— Task goal —
Your reply should be made up of every line in the records below that holds the string "dimensions".

....

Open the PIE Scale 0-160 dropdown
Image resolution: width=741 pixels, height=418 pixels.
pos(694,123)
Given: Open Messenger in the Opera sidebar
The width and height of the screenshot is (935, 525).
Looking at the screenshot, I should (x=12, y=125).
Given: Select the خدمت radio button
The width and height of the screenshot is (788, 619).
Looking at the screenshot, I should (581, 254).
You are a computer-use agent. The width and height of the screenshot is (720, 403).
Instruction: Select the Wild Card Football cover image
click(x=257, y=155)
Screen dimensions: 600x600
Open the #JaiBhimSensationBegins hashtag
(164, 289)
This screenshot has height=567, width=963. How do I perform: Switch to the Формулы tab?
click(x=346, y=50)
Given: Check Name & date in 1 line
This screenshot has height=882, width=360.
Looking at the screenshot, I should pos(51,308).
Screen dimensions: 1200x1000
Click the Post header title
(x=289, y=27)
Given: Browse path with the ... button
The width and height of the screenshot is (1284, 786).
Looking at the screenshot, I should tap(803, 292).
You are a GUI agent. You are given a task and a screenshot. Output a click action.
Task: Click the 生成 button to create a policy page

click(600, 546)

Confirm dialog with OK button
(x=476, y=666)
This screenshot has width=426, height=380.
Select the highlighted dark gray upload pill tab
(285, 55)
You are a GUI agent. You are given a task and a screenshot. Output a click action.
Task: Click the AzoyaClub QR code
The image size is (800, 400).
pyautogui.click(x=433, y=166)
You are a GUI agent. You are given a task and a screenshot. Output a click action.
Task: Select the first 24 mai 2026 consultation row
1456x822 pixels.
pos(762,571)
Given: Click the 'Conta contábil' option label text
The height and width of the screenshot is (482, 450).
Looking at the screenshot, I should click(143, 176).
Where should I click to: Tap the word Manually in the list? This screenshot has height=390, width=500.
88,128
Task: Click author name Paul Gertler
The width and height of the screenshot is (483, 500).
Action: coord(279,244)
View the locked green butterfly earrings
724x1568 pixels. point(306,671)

....

— Result for this exercise —
Screen dimensions: 600x600
Screen dimensions: 1200x1000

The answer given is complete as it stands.